■ Task to complete: Retype the entries below exactly, but begin at the line containing "Click the Add product button" and end at the last line.

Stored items
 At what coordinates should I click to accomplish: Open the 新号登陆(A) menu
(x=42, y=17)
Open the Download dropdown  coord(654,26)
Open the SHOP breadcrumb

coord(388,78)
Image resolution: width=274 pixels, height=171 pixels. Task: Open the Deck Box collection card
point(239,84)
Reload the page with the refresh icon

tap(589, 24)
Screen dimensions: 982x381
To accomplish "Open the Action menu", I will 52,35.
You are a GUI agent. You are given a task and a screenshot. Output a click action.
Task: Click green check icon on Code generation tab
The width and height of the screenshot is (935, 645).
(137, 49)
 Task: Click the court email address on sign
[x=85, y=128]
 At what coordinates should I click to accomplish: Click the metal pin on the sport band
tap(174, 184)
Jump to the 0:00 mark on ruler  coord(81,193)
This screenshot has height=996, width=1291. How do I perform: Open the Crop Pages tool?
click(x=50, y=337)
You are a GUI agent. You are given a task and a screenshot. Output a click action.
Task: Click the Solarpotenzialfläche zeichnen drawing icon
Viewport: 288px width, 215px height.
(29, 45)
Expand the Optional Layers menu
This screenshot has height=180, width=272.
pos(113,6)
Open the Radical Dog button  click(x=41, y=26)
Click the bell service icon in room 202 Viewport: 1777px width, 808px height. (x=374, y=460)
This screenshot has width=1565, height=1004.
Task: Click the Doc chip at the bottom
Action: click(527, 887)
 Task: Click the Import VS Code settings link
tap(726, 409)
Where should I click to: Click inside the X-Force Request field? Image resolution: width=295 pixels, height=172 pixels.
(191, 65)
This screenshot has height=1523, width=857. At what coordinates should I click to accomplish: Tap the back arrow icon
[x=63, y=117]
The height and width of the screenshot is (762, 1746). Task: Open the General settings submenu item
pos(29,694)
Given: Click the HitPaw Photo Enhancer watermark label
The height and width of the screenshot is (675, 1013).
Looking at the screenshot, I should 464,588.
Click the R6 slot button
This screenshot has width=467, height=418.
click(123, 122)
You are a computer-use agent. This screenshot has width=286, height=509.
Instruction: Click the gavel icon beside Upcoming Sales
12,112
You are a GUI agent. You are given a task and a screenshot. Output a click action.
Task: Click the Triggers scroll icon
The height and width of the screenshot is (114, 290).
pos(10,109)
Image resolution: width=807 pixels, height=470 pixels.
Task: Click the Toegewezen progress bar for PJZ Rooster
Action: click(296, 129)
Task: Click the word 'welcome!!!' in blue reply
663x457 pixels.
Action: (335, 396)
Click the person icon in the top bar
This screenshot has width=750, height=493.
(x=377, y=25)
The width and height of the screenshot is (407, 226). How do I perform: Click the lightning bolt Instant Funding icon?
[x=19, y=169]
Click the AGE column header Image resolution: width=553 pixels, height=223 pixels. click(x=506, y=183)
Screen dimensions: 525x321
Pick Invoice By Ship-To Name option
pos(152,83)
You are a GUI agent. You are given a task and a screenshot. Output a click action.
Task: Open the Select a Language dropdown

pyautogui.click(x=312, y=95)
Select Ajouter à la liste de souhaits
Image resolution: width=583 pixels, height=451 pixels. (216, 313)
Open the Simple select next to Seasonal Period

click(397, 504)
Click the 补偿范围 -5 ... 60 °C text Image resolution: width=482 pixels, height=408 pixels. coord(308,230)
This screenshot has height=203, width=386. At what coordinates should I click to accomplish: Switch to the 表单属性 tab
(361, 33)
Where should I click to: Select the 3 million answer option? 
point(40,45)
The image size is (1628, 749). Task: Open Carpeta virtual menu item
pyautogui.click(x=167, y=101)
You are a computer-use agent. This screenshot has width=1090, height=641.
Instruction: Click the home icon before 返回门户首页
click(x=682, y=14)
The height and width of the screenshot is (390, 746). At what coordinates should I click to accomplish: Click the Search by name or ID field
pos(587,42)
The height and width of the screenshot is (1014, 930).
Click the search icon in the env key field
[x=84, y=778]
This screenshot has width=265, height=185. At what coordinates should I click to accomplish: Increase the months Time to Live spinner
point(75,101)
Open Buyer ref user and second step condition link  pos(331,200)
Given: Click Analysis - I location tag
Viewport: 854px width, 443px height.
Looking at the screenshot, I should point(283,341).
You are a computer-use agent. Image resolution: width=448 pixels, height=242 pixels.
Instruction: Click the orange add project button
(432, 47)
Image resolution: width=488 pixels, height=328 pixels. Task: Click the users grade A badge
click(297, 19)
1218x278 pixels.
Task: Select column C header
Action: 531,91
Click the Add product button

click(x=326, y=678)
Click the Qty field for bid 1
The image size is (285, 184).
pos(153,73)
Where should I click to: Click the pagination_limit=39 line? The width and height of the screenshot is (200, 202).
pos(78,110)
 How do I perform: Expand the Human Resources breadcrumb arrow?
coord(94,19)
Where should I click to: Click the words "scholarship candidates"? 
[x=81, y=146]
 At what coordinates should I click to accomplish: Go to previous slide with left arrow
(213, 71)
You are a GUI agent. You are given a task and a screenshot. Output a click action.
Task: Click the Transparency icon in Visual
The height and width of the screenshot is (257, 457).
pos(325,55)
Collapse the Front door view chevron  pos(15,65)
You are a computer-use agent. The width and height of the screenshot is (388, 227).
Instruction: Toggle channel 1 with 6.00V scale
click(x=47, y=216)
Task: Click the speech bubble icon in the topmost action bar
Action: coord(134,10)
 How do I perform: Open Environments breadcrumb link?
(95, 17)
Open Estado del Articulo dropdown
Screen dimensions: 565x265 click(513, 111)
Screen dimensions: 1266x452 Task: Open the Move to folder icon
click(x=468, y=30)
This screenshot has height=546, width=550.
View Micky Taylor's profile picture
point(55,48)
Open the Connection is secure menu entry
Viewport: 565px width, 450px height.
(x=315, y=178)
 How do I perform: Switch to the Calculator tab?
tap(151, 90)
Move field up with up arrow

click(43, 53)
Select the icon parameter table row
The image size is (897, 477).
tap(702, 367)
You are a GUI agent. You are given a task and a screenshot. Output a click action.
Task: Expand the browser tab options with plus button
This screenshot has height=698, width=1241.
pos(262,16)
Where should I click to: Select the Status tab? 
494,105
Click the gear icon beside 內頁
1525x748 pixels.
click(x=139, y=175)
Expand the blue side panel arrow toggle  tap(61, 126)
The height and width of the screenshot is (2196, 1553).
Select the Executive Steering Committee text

■ Answer section:
Click the Add product button

click(x=326, y=678)
Click the Qty field for bid 1
The image size is (285, 184).
pos(153,73)
Where should I click to: Click the pagination_limit=39 line? The width and height of the screenshot is (200, 202).
pos(78,110)
 How do I perform: Expand the Human Resources breadcrumb arrow?
coord(94,19)
Where should I click to: Click the words "scholarship candidates"? 
[x=81, y=146]
 At what coordinates should I click to accomplish: Go to previous slide with left arrow
(213, 71)
You are a GUI agent. You are given a task and a screenshot. Output a click action.
Task: Click the Transparency icon in Visual
The height and width of the screenshot is (257, 457).
pos(325,55)
Collapse the Front door view chevron  pos(15,65)
You are a computer-use agent. The width and height of the screenshot is (388, 227).
Instruction: Toggle channel 1 with 6.00V scale
click(x=47, y=216)
Task: Click the speech bubble icon in the topmost action bar
Action: coord(134,10)
 How do I perform: Open Environments breadcrumb link?
(95, 17)
Open Estado del Articulo dropdown
Screen dimensions: 565x265 click(513, 111)
Screen dimensions: 1266x452 Task: Open the Move to folder icon
click(x=468, y=30)
This screenshot has height=546, width=550.
View Micky Taylor's profile picture
point(55,48)
Open the Connection is secure menu entry
Viewport: 565px width, 450px height.
(x=315, y=178)
 How do I perform: Switch to the Calculator tab?
tap(151, 90)
Move field up with up arrow

click(43, 53)
Select the icon parameter table row
The image size is (897, 477).
tap(702, 367)
You are a GUI agent. You are given a task and a screenshot. Output a click action.
Task: Expand the browser tab options with plus button
This screenshot has height=698, width=1241.
pos(262,16)
Where should I click to: Select the Status tab? 
494,105
Click the gear icon beside 內頁
1525x748 pixels.
click(x=139, y=175)
Expand the blue side panel arrow toggle  tap(61, 126)
The height and width of the screenshot is (2196, 1553).
Select the Executive Steering Committee text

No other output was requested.